===== Exercise data =====

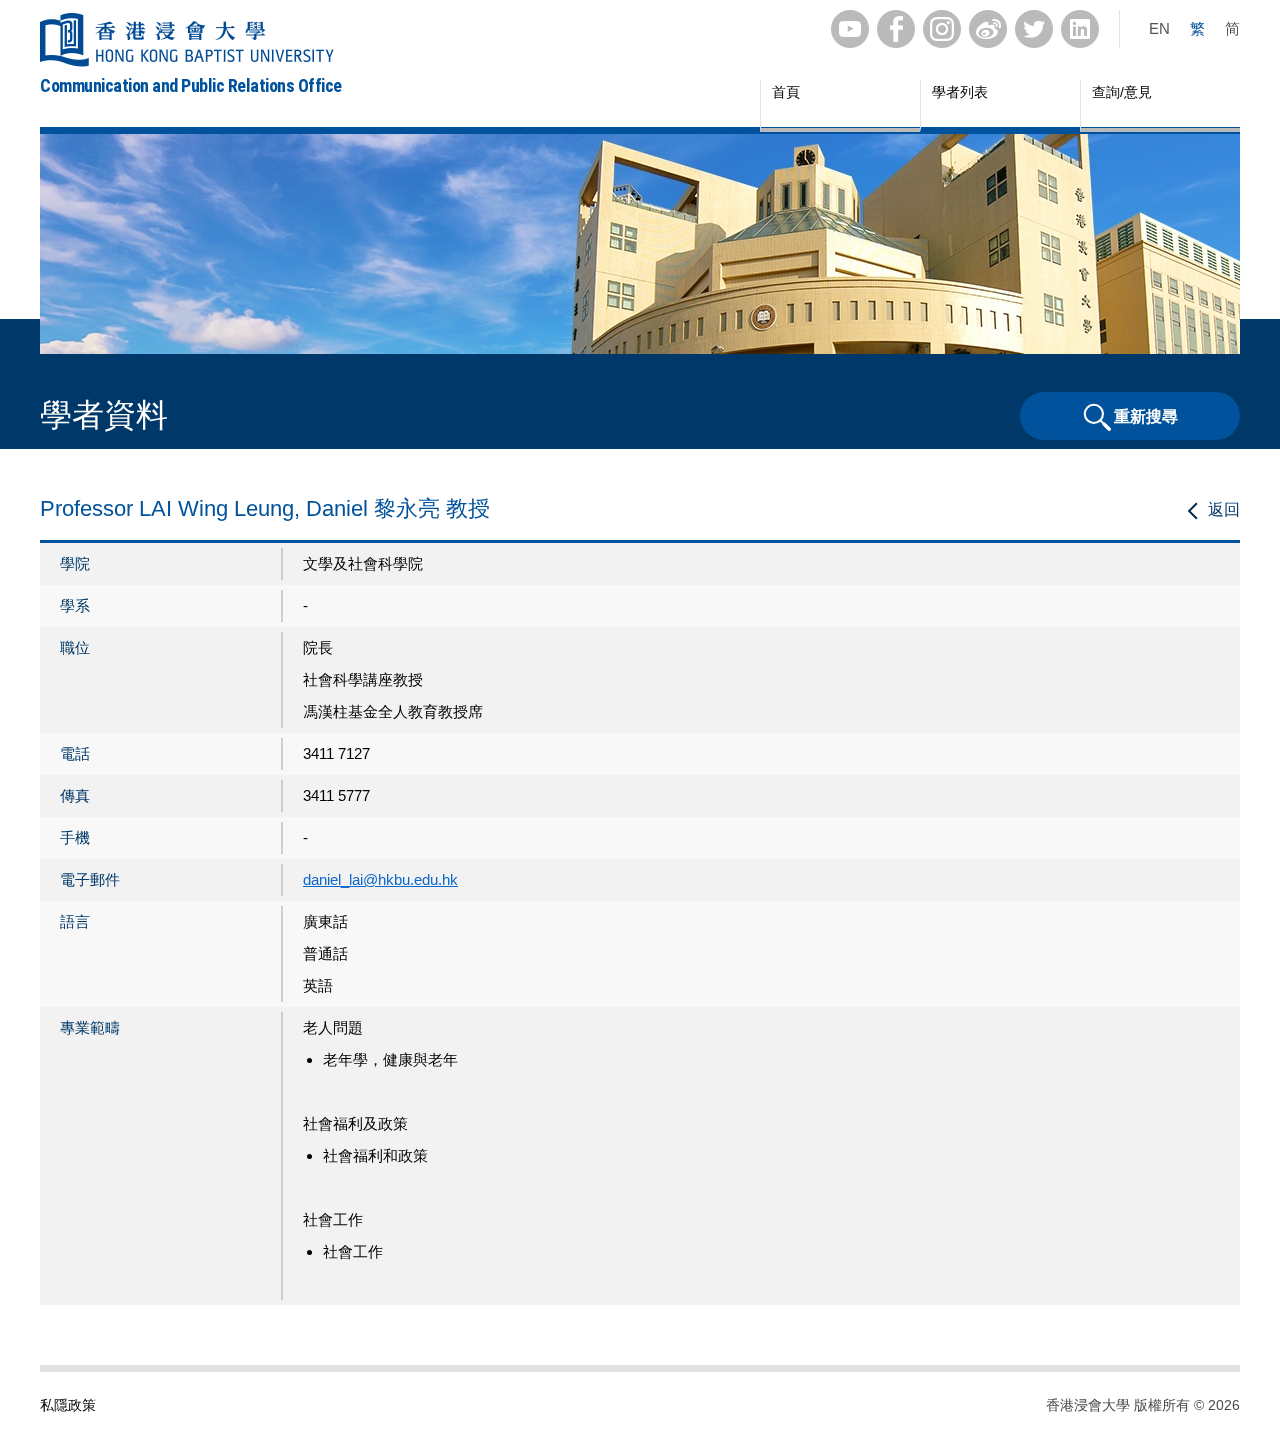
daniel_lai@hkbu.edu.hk (380, 879)
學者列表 (960, 92)
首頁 (786, 92)
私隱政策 (68, 1405)
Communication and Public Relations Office (191, 85)
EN (1159, 28)
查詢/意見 (1122, 92)
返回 (1224, 509)
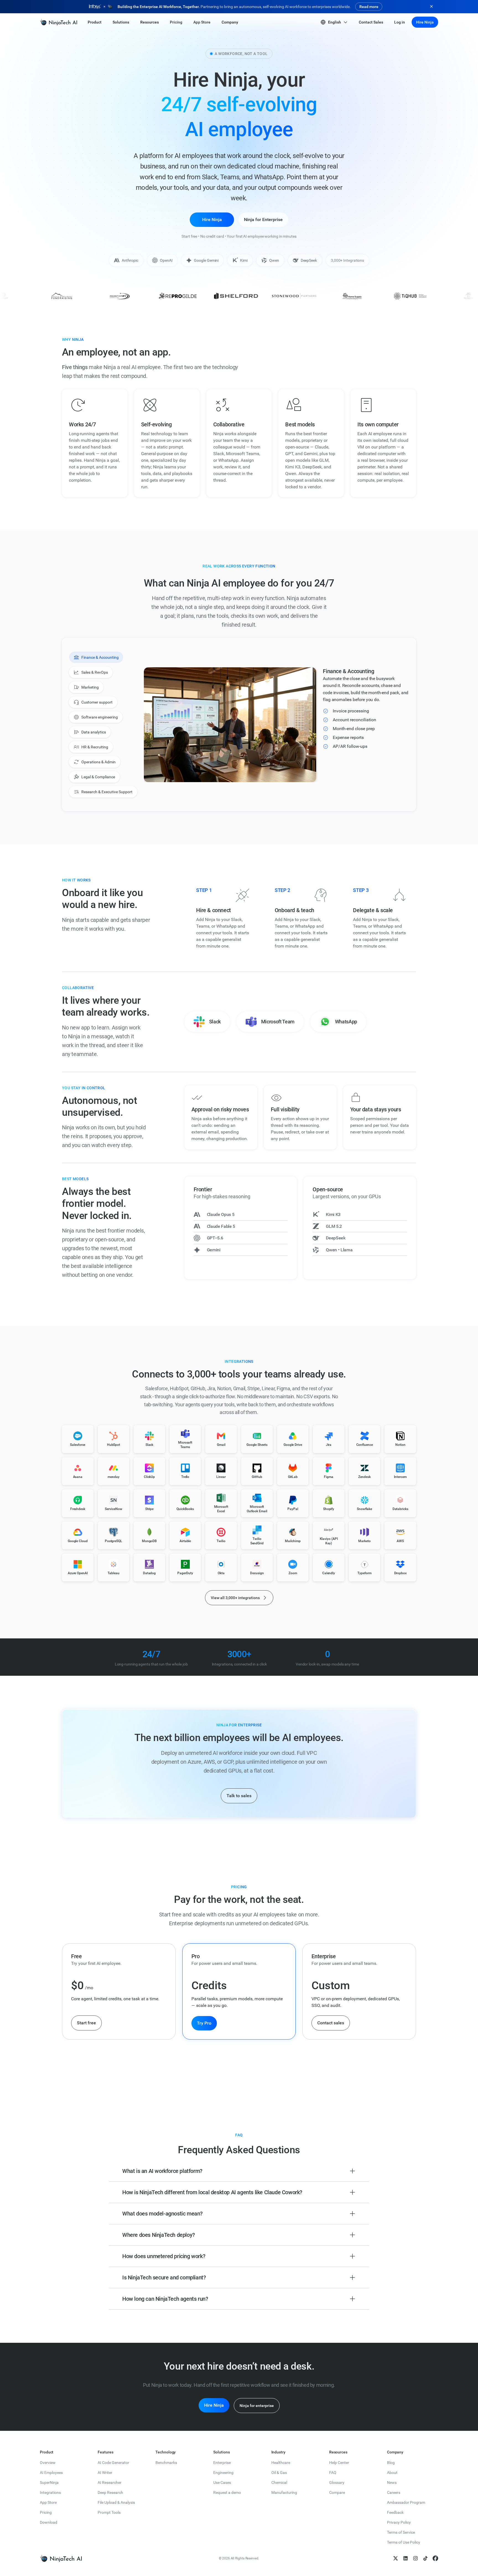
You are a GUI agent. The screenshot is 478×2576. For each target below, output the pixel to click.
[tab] (96, 657)
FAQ (332, 2472)
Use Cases (222, 2482)
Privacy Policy (399, 2522)
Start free (86, 2022)
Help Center (339, 2462)
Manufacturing (284, 2492)
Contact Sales (371, 22)
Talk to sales (239, 1795)
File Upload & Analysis (116, 2502)
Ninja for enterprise (257, 2405)
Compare (337, 2492)
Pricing (46, 2512)
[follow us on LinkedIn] (405, 2558)
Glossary (336, 2482)
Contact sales (330, 2022)
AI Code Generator (113, 2462)
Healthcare (280, 2462)
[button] (94, 22)
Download (48, 2522)
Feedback (395, 2512)
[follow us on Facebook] (435, 2558)
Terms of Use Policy (403, 2542)
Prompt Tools (109, 2512)
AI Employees (51, 2472)
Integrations (50, 2492)
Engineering (223, 2472)
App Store (48, 2502)
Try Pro (204, 2023)
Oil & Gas (279, 2472)
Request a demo (227, 2492)
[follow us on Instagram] (415, 2558)
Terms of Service (401, 2532)
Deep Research (110, 2492)
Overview (48, 2462)
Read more (368, 6)
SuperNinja (49, 2482)
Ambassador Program (406, 2502)
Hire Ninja (425, 22)
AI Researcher (109, 2482)
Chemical (279, 2482)
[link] (58, 22)
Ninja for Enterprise (263, 219)
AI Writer (105, 2472)
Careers (393, 2492)
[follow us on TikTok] (425, 2558)
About (392, 2472)
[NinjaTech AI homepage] (61, 2558)
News (392, 2482)
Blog (391, 2462)
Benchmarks (166, 2462)
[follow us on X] (395, 2558)
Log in (399, 22)
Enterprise (222, 2462)
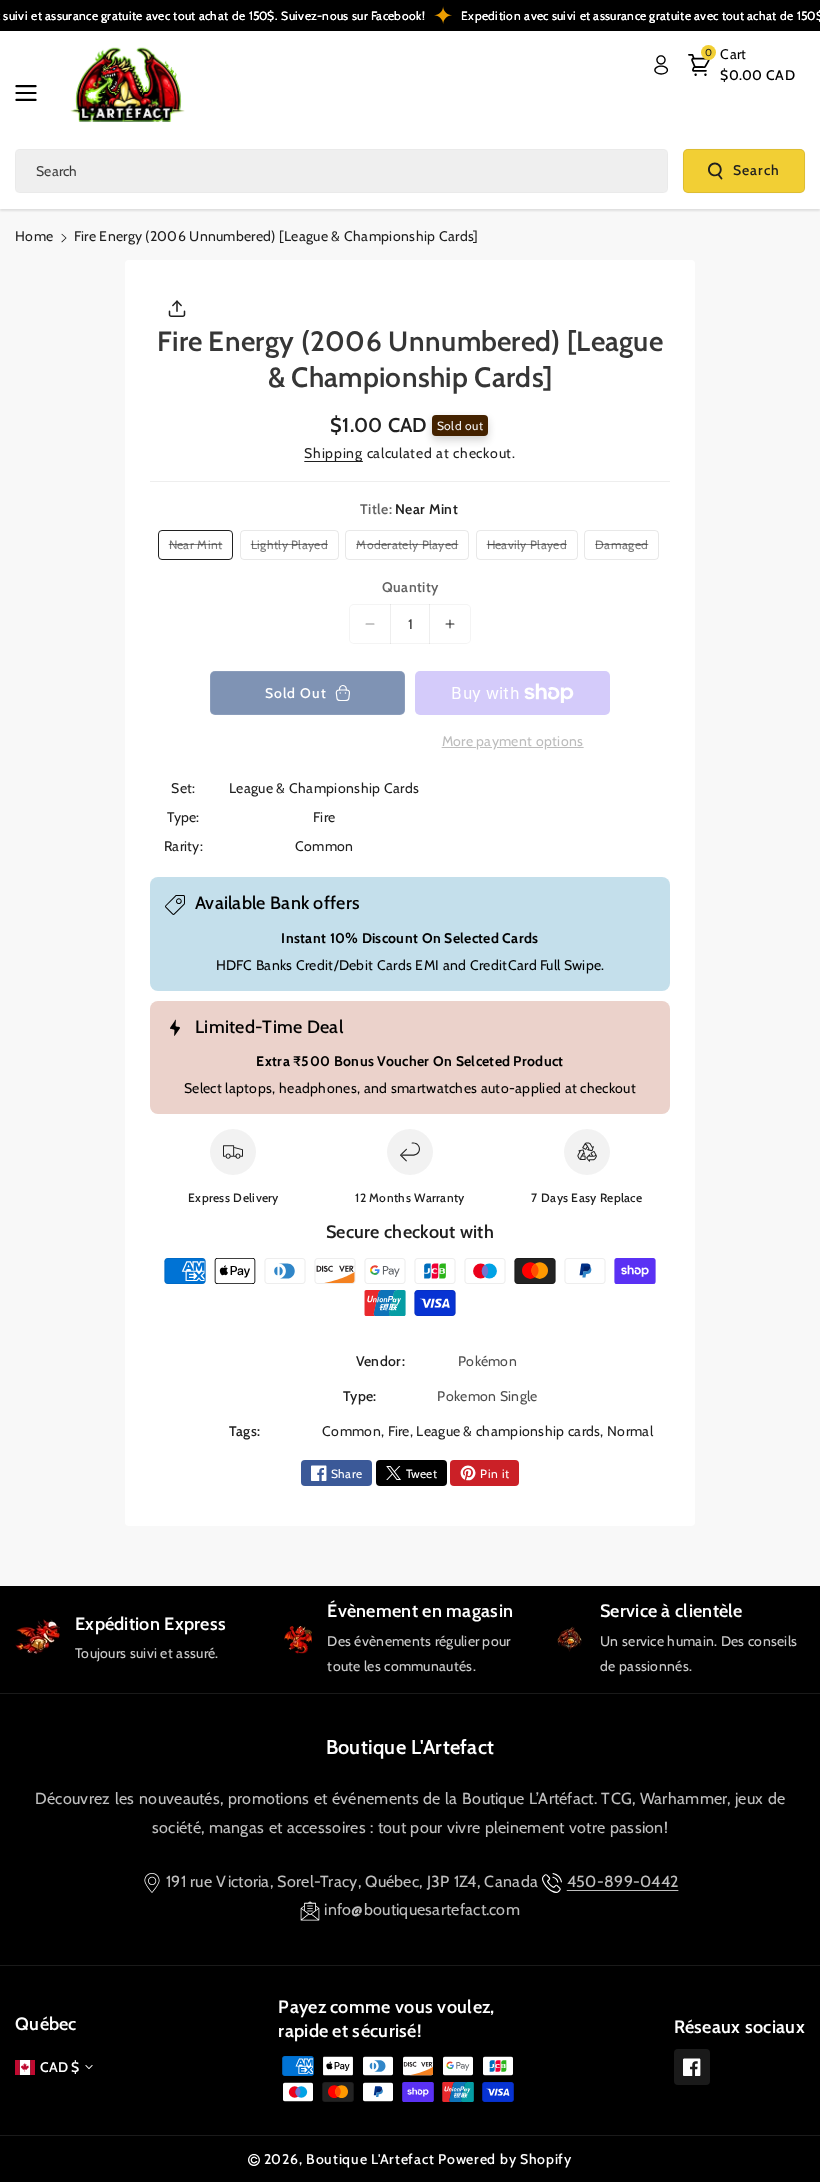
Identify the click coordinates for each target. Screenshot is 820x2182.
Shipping (333, 453)
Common (351, 1431)
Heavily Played (530, 548)
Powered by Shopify (505, 2159)
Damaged (624, 548)
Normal (630, 1431)
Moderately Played (410, 548)
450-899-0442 (623, 1881)
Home (34, 236)
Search (756, 170)
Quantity (410, 587)
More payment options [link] (513, 741)
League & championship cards (508, 1431)
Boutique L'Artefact (410, 1747)
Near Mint (199, 548)
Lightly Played (293, 548)
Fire (399, 1431)
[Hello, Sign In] (661, 65)
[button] (32, 93)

=====

#### Goal of the exercise:
No line before the one containing "Powered by Shopify (505, 2159)" should be copied; restate that line and all the rest through the end of the data above word for word.

#### Answer section:
Powered by Shopify (505, 2159)
Damaged (624, 548)
Normal (630, 1431)
Moderately Played (410, 548)
450-899-0442 (623, 1881)
Home (34, 236)
Search (756, 170)
Quantity (410, 587)
More payment options [link] (513, 741)
League & championship cards (508, 1431)
Boutique L'Artefact (410, 1747)
Near Mint (199, 548)
Lightly Played (293, 548)
Fire (399, 1431)
[Hello, Sign In] (661, 65)
[button] (32, 93)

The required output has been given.